広告代理店から愛を込めて

心筋梗塞になった40歳広告代理店の人のブログ

‘αブログ化’ するAmazonレビュー。


山本直人氏が、新著を出した。


その、Amazonレビューが面白い。
著者がブログでも指摘してる。

「実名化するアマゾンレビュー」


今回のレビューはなんだか面白い。という話を人づてに聞いて読んで見ると、たしかに面白い。
下手すると、僕の本よりも面白いかもしれない。そうか、批評が一つのカテゴリーとして成立するというわけか。
現在のところ、3名の方が書かれているが、すごいのはすべてが半ば実名であるということ。
一つ目は、ペンネームの中に姓名が入っている。
2番目は、「家電最大手宣伝部」の方がイニシャルで書かれている。
3つ目は苗字がペンネームに入っているのだが、文章を読むと電通の社員のようだ。
アマゾンのレビューって、最近は「半実名化」したのだろうか。

[http://www.naotoyamamoto.jp/blog2/archives/2009/07/post-107.html:title=
http://www.naotoyamamoto.jp/blog2/archives/2009/07/post-107.html]

感じたのが、たぶんこのレビューが、
下手すると最高のメッセージになっている。


2009年7月、ある広告代理店トップは社員に「私たちは覚悟を決める必要がある」と訴えた。
彼らは依然として広告「凋落」・「停滞」・「崩壊」への“暫定解”すらみつけられずにいるのか。

私には広告が死滅して絶えることなど考えられない。
ただ、分相応域を超えた広告バブルは当然に是正されていくだろう。
分相応への鍵は広告をめぐる需給であり対効果比である。
言い換えれば、消費というビジネス・シーンで広告は本来形へと是正されていくのである。

考えてみれば実に自然ななりゆきではある。
が、広告バブルへの郷愁にほだされた輩はまだその現実を受容しきれない。
広告業界を主語とした往年の輝きを断念できず、分不相応な夢想に悶え身を焼くばかりである。
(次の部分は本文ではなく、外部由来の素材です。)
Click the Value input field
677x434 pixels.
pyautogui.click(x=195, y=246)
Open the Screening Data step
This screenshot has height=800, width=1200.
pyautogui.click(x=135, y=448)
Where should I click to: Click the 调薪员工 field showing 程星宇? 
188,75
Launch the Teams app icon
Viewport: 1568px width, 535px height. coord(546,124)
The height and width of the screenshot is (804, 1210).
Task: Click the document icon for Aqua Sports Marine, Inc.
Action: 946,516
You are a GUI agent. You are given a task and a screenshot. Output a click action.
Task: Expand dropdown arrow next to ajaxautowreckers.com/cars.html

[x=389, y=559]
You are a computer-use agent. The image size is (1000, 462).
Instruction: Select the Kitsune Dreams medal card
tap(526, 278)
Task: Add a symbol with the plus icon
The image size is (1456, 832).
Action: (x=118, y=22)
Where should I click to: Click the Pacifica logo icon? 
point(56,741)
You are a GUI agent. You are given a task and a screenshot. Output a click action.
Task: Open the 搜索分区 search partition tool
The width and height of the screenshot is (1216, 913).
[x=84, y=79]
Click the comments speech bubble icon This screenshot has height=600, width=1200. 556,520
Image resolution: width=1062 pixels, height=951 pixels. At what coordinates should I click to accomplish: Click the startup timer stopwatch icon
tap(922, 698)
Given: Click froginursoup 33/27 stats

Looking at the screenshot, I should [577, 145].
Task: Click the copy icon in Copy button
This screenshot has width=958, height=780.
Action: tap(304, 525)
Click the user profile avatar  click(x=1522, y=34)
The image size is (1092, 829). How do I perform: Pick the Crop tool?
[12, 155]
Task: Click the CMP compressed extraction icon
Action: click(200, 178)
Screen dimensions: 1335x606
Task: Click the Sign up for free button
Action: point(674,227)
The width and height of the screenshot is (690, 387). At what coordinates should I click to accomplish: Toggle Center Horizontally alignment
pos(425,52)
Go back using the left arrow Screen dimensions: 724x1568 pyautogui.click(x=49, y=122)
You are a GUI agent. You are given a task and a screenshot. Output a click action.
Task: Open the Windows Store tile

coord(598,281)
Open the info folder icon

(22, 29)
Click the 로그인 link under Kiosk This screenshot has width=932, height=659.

これに対し山本直人氏はもうひとつの主語、[事業者]へとわれわれを誘う。
この視点を手にした瞬間、広告をここまで貶めたノイジーな虚飾は一掃され、
芸術とも擬せられた怪しいクリエイティヴはその終末を宣告される。

広告にはさらにもうひとつの主語がある。
いうまでもなく、いまや広告をなかなか通用させてくれない消費者がそれである。
本書においてはまだ明快な消費者論は示されていない。
しかし、彼が「消費者関与」(p.130)について語るくだりは圧巻である。
おそらく本邦でこのコンセプトについてこれほど簡易かつ示唆に富んだ指摘をしたのは
彼が初めてではないだろうか。

「買う気」をめぐる著作は本書に限らない。
その多くは「戦略」や「仕掛け」に逃げ道を求め、[事業者]へ「期待をもう一度」と哀願する。
その程度の施策変更でこの時代の消費者が動いてくれるのか。
懐疑を覚えた[事業者]にとってそれらはKYな小手先野郎でしかない。
本書は[事業者]視点を分析の柱としたことでKYに堕することから免れている。

[事業者]の多くは本書を読み、むしろ広告の有用性に確信を深めるだろう。
しかし、それは「変われない」広告業界の一部へのさらなる懐疑を意味するかもしれない。
http://www.amazon.co.jp/gp/product/4048679988


広告業界側」の自分にとっては、
このレビューを読んで、「マストで読まなきゃリスト」に、本書が入ってきた。


よく、マーケティング関連の本って、αブロガーの人達に回付されて、
彼らが批評したり評価したりして、それが売上げを左右したらいするけれど、
実は彼らのその類のエントリーって、最近は規定演技化している気がする。
特にツッコまないし、社交辞令としてとりあえず認めたりする部分が結構ある。


この手の本を売る時に、
クローズドでAmazonレビュアーの人にテストマーケティングするとか、
彼らのレビューをメッセージ化するとかっていうのが、
意外と効いたりするかもしれないなと思った。


最前線の現場で問題意識とか、危機意識とかを持っている人や、
「事業者」として、広告代理店への不満とかを感じている人。
そういう人たちが、実はこの業界が言語化できていない、
実感のこもった指摘・分析を持っていて、
それをあぶり出してくれるのかもしれない。


ひょっとしたら、単なる個々のタッチポイントにおける最適なメッセージ配置、
みたいな側面でしかないなのかもしれないけれど。。。